*PROBLEM STATEMENT:*
Once you reach the line containing "The image size is (850, 1390)." in the entries below, write out that line and each one after it down to the line containing "Image resolution: width=700", exactly and with nothing added.

*AVAILABLE DATA:*
__________

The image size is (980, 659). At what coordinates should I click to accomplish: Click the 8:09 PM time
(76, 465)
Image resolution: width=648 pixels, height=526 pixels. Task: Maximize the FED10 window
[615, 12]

__________

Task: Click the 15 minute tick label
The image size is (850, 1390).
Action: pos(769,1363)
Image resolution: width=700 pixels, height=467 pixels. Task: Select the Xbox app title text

__________

*THE COMPLETED TASK:*
The image size is (850, 1390).
Action: pos(769,1363)
Image resolution: width=700 pixels, height=467 pixels. Task: Select the Xbox app title text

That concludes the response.